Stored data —
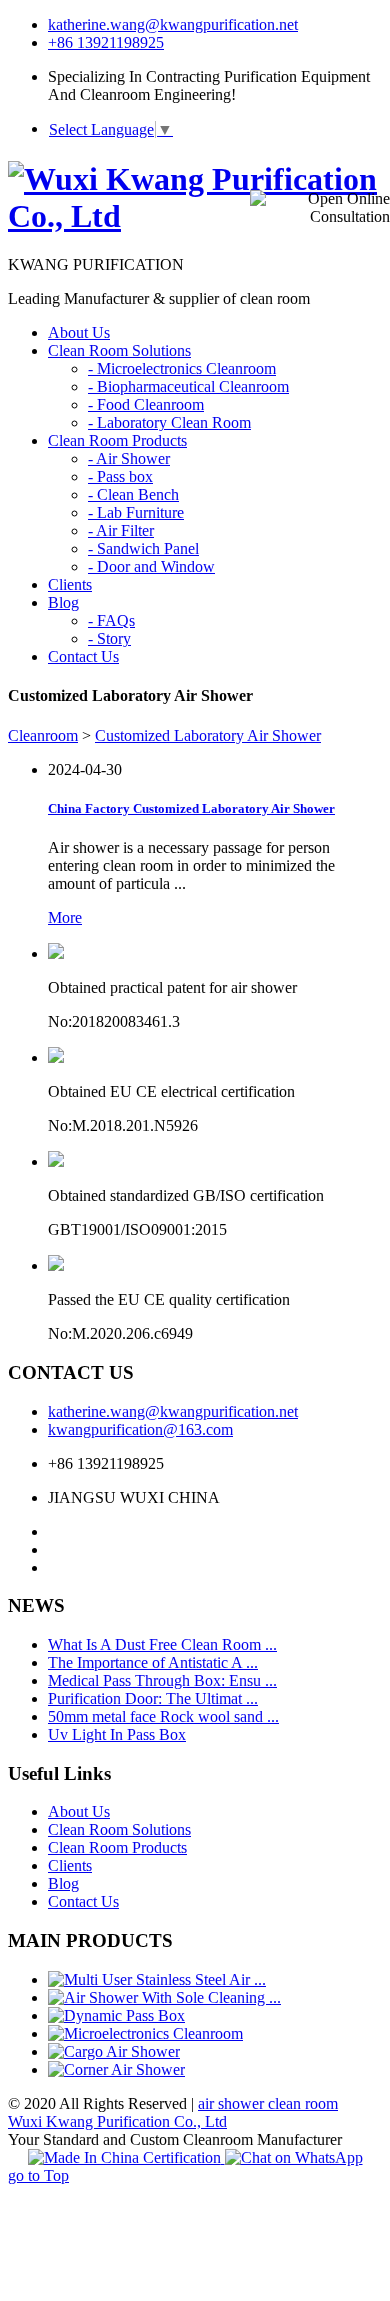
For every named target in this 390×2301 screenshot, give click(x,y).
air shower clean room (268, 2103)
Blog (63, 1883)
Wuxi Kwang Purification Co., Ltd (117, 2121)
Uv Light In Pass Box (117, 1734)
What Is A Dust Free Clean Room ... (162, 1644)
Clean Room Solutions (119, 1829)
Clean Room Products (117, 1847)
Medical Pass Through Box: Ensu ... (162, 1680)
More (65, 917)
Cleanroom (43, 735)
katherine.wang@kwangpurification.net (173, 24)
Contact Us (83, 1901)
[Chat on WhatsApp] (294, 2157)
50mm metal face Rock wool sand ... (163, 1716)
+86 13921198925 (106, 42)
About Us (79, 1811)
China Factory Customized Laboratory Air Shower (191, 808)
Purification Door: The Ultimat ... (153, 1698)
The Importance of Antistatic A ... (153, 1662)
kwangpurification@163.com (140, 1429)
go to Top (38, 2175)
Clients (70, 1865)
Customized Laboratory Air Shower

Task directions — Copy out exactly the lines between the line with "kwangpurification@163.com (140, 1429)" and the last line of the entries, counting both of those lines.

Result —
kwangpurification@163.com (140, 1429)
go to Top (38, 2175)
Clients (70, 1865)
Customized Laboratory Air Shower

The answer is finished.